Document extract -

I have been doing the same things as your wife to my husband. I call him when he gets out of work, I meet him at the door, I want sex with him constantly, I feel like he isn't giving me enough attention, but reading your post is like reading it from my husbands point of view, and it makes me realize maybe he is just tired and he wants his space. I have been feeling really down about my husband pulling away from me. 

You should show this post to your wife in the most loving way possible, just tell her this is how you really feel and that you love her. Your post really made me realize after so long of me worrying about my husband and trying to care for him and keep his attention that maybe I lost myself in the process and that I depend on him too much for interaction. I stay at home with my babies too, and I depend on my husband for that adult time. 

The point is you should let her know that this is how your feeling. It really makes me want to strike out on my own a little and take some pressure off my husband, so I am sure it will help you and your wife too. If she gives you space though you should really try and do something special for her too, even something as simple as picking up flowers on the way home from work, or writing her a little note before you leave in the morning. That would be a great compromise.


----------



## bribrius

well here is what im doing so far, some of what you mentioned but i actually did it before i read it.

i have suggested she take a nap while i watch the kids. it worked and she looked like she needed sleep and wasnt feeling well.

i have suggested she go get her hair done or something. i think she is getting her nails done.

i have separated out a "mommy and daddy time" and a stricter bedtime for the kids so she knows she has some time when i get out of work and also before bed just for her (kids permitting).

i have stopped ignoring her texts, and premptively started sending her one telling her i loved her. her texting has slowed down some.

i have left a note telling her i loved her before i went to work in the a.m. (i leave before anyones awake).

i lowered the amount of hours im putting into work.

im preemptively asking her to come to me, instead of trying to get her to leave me alone. she seems much happier.

i told her im taking her birthday off from work for her, and taking a vacation next month to spend time with her. which i am.

i sent her out on errands while i watched the kids. Just told her i really wasnt up to going out and asked her to please go run errands. It also would give her a break from the children. she has. Course today she was asking me to go with her to spend time with me on the errands and i went so not sure what that says.

First thing i did when i got home today from work was ask her to lay on the couch with me for a few minutes. she seemed pretty excited it was my idea. Coursei almost fell to sleep laying there but it is the thought that counts.

Data excerpts -

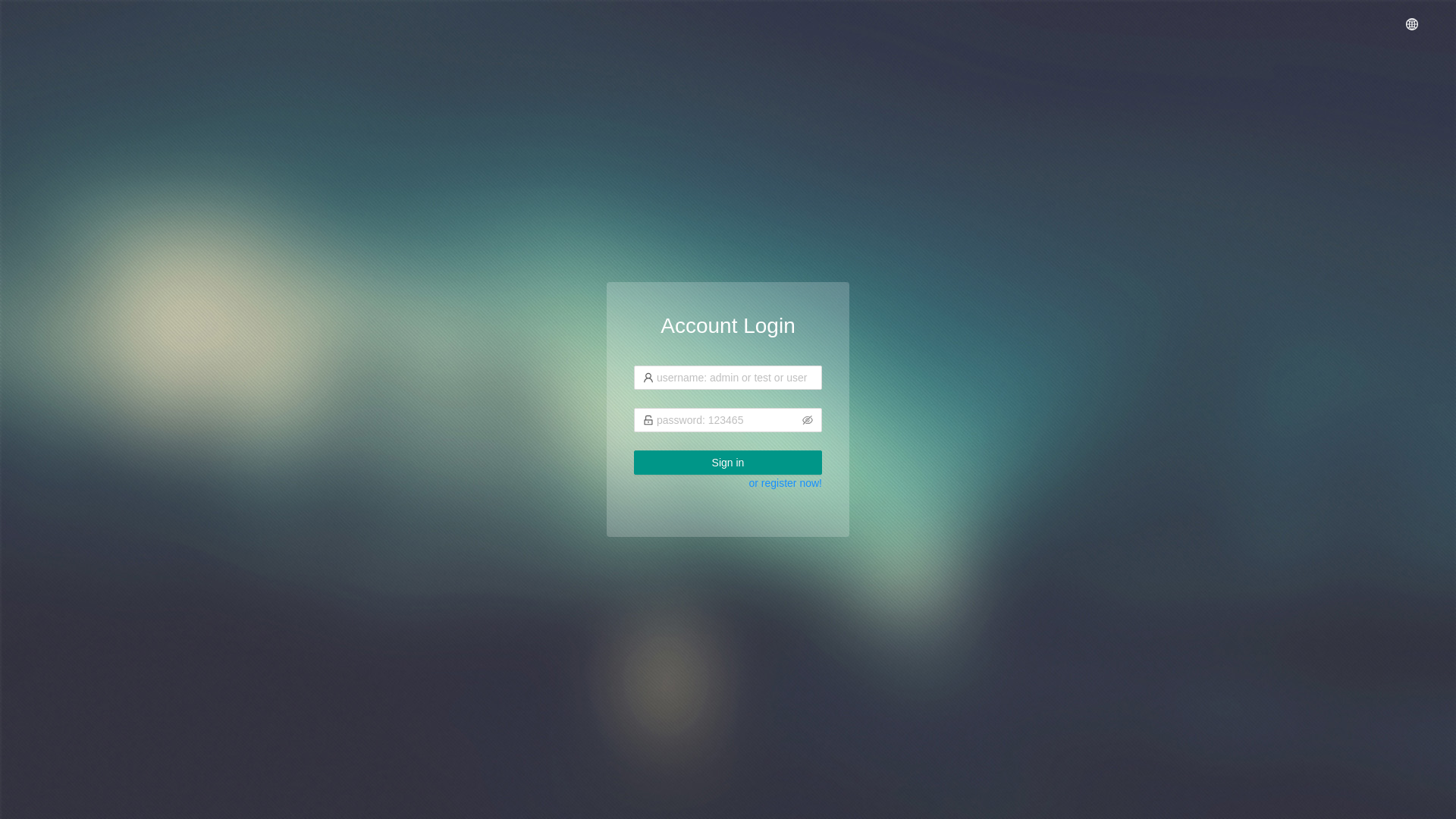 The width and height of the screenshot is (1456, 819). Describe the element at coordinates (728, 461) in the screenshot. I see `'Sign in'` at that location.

...

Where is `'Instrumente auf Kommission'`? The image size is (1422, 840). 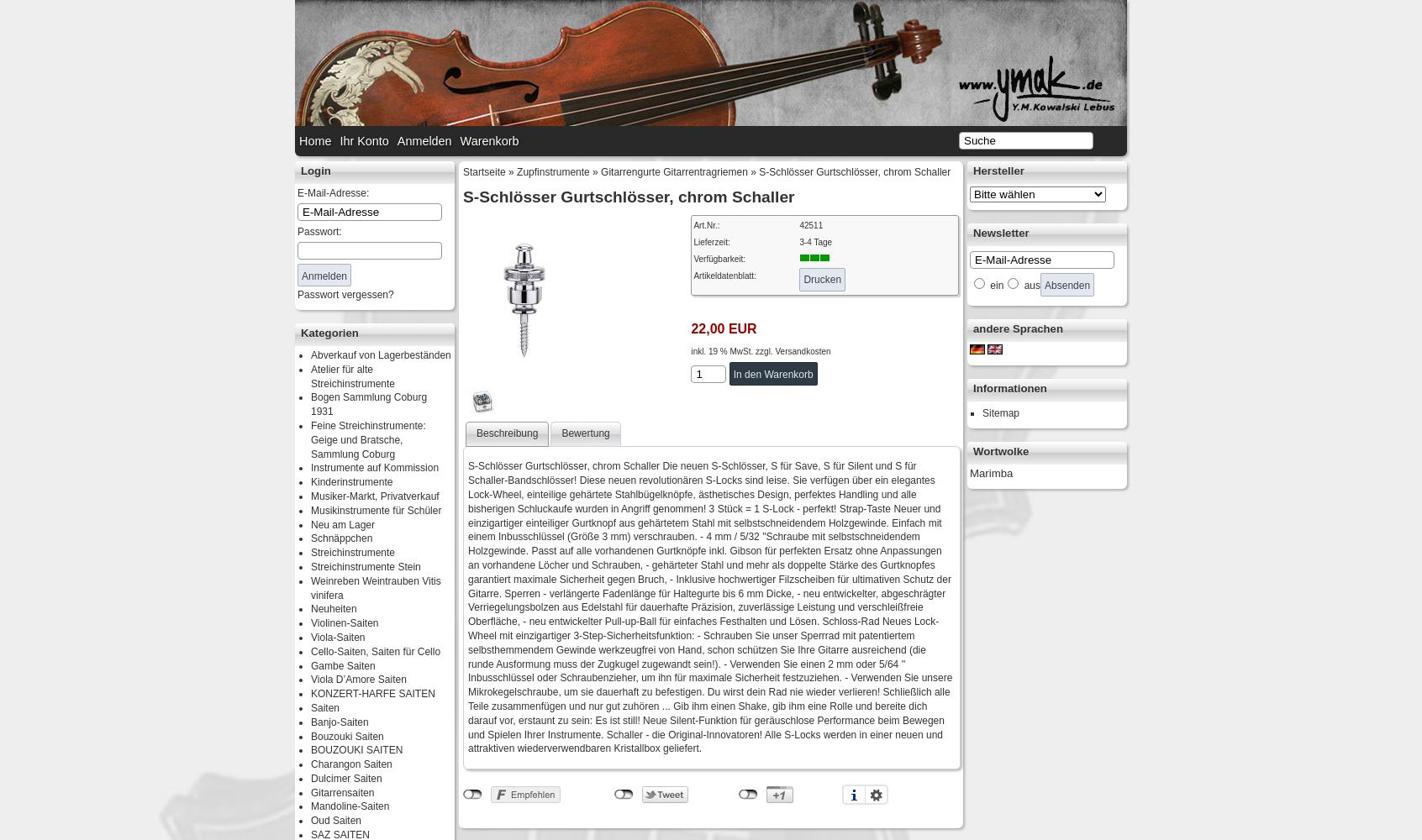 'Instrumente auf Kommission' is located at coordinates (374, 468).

--

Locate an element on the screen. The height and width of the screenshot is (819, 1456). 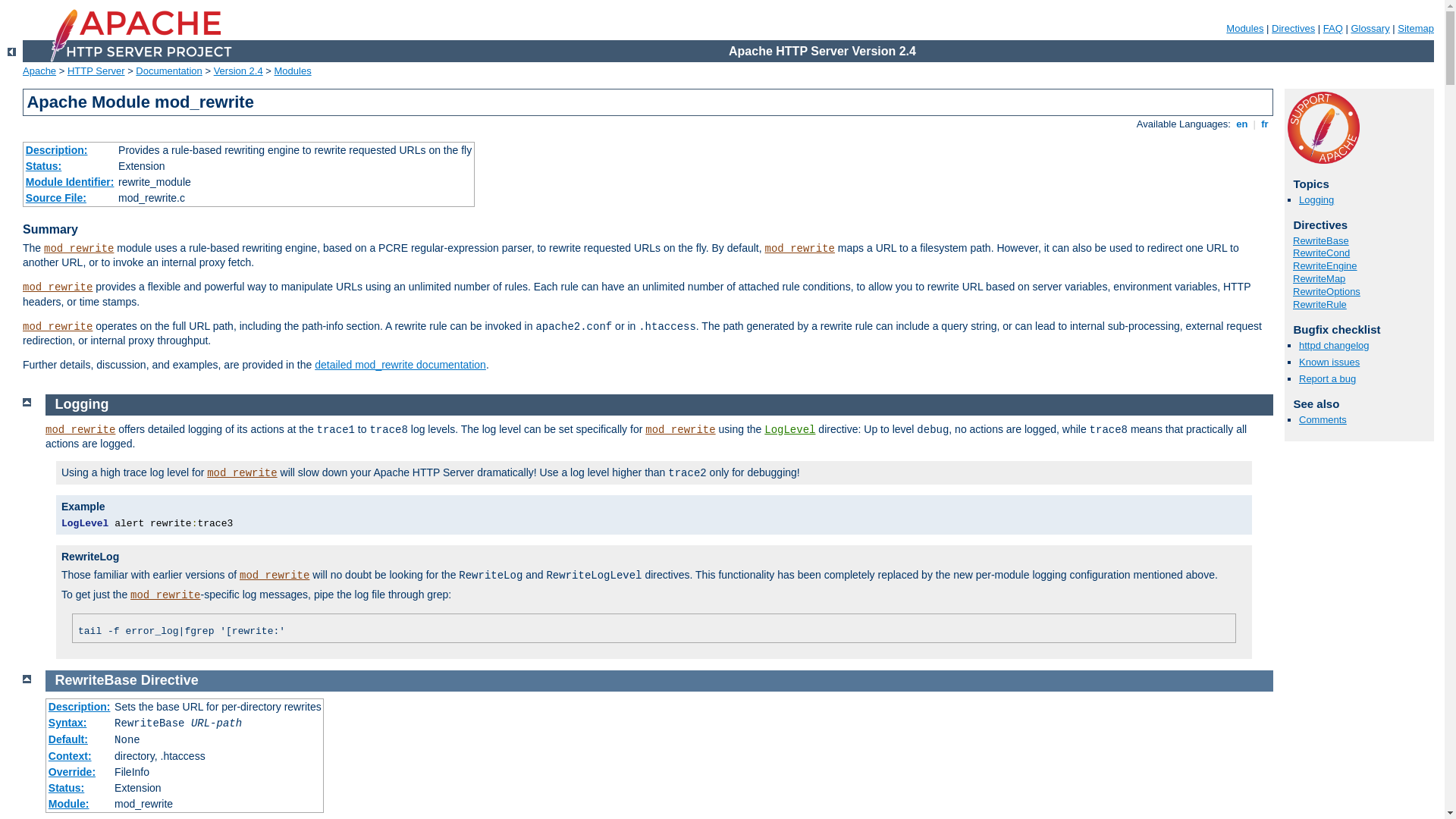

Exercises -
(1) In the forum thread, rewrite the paragraph that begins "The point is you should let her know" as a short bulleted list that keeps its main facts.
(2) Decide whether each statement agrees with the forum thread. Answer yes or no, and quote the exact words from the forum thread that decide it.
(a) bribrius has cut back on the hours spent at work.
(b) bribrius leaves the morning note after the rest of the household is up.
(c) The wife's texting has increased.
(3) Continue the forum thread from where it stops.
The rows play no part in any of the tasks.

Responses for each task -
(1)
- Let your wife know that this is how you are feeling.
- The post makes the writer want to strike out alone a little and take some pressure off the husband, and the writer is sure it will help you and your wife too.
- If she gives you space, do something special for her, such as picking up flowers on the way home from work or leaving her a little note before you go in the morning.
- That would be a great compromise.

(2)
(a) Yes: "i lowered the amount of hours im putting into work."
(b) No: "(i leave before anyones awake)."
(c) No: "her texting has slowed down some."

(3)
i took her away for a overnight at our camp and stayed that following day. i hated driving back in the night but i still made it to work that morning so all is good.

i put pictures of her on my touch phone for a home page and showed it to her. So she knows im carrying around pictures of her too.

i called her on my lunch at work, BEFORE she managed to call me i beat her too it. 


im not pushing her away now. im pulling her in and giving her a little more affirmity.

we are talking more now, and im listening more. But one thing i said to her is that im not a really lovey kind of guy but she shouldnt worry if she looks at the big picture i do most of what i do for her. Also that i was always there for her and had been there for her and i wasnt planning on going anywhere. She seemed to think about that for a few minutes and commented that i had always been there and relaxed some. I had actually told her this before, but she seemed to let it sink i this time.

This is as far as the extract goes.